Meet the Author
Since the creation of WordsmithSix as a critique group, we have evolved in many ways. While every member is like family and brings their own valuable insights to the group, sometimes there are changes. Some of our members have moved on in their life’s journey, however their contributions continue to influence our writing forever. Others have filled the empty chairs and have started their journey into the world of writing.
Each member of WordsmithSix is excited about our writing journey. For the next few weeks we will dedicate a Sunday blog to letting our readers know a little more about who we are. Each author will be asked a few questions to help you understand their desire to write and what motivates them. Maybe their answers will influence you in your writing.
This week we are excited to feature one of our original Wordsmithsix members. An established Author and Blogger, her writing includes: Chicken Soup for the Mother of Preschoolers Soul “The Race”, Books – Oil People, Gone never Forgotten and West Texas Christmas Stories. You can find more about Natalie on her website nataliebright.com.
Please welcome Natalie Bright
When did you start writing?
For as long as I can remember, I’ve been scribbling in diaries or writing silly poems, and then I began to write novels in high school.
Why did you choose the Genre you write in?
The stories choose me. My vision was to be a romance novelist because I’m been a lifelong fan of the genre, but the stories inside my head tend to be more for young readers. I honestly do not have any control over the characters that wake me at night.
What’s the best thing you’ve done to help your writing?

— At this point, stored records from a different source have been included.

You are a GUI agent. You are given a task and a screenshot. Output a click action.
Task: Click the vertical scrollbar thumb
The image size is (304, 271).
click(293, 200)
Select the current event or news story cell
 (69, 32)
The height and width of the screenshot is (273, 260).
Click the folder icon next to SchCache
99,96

Found a great critique group (thank you WordsmithSix!). I read a gazillion kid lit books, and reread my childhood favorites with a critical eye. Why have those classics stood the test of time? Write every day. Stop questioning the why. Joined writing organizations directly related to the genre I write.
What’s your writing routine like?
There is no routine. I have two teenagers, a day job, community volunteer work; I write whenever, wherever I can.

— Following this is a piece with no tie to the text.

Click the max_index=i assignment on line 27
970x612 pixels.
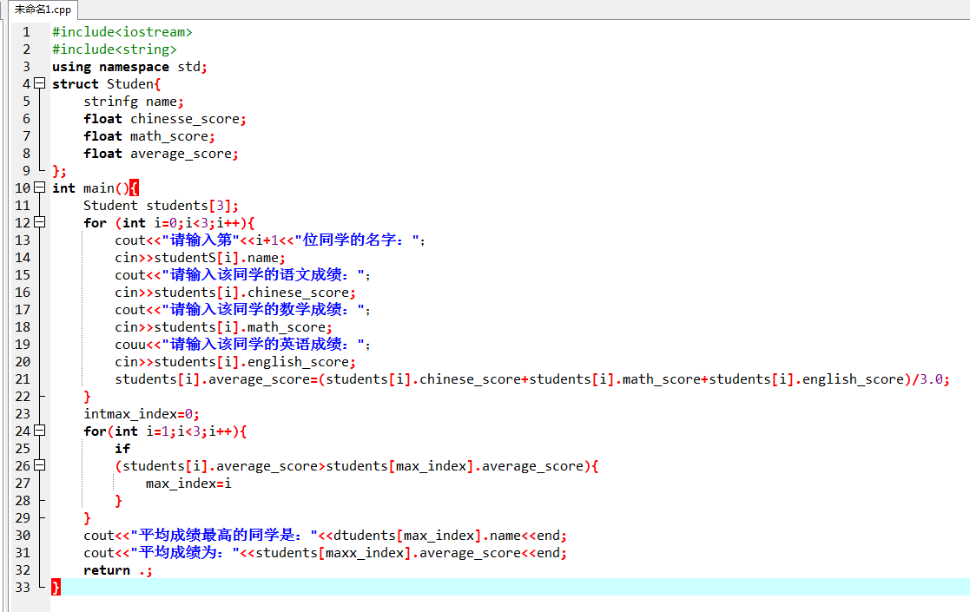[x=188, y=484]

How do you reach that personal place that allows the writing to flow?
Butt in chair, focus and do your job. Writers must practice intense self-discipline. No one is hovering over your shoulder telling you to work. I think this is what separates the successful writers from the ones that always struggle to reach THE END. It’s an endless internal battle.
Are you an outliner?
Sometimes. Every book is different.
What has been your biggest writing challenge?
Finishing one novel before the next spark takes over.

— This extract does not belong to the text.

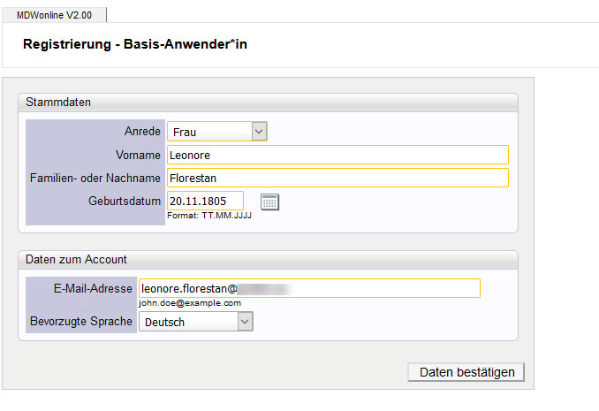Click the Geburtsdatum field label
The height and width of the screenshot is (411, 599).
(125, 201)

What advice would you give to new writers?
Just like any professional in any career, learn as much as you can about story craft and the publishing business.
What’s the most positive thing you could tell writers today?
I believe it’s an amazing time to be a writer. If you have respect for the craft and can find joy in the writing, then your work will be authentic. When writers view their craft like a business and they see themselves as a professional, both traditional and indie published authors can achieve great success. We have just begun to tap the potential of eBooks and the ability to reach worldwide markets. There are readers out there waiting for your stories.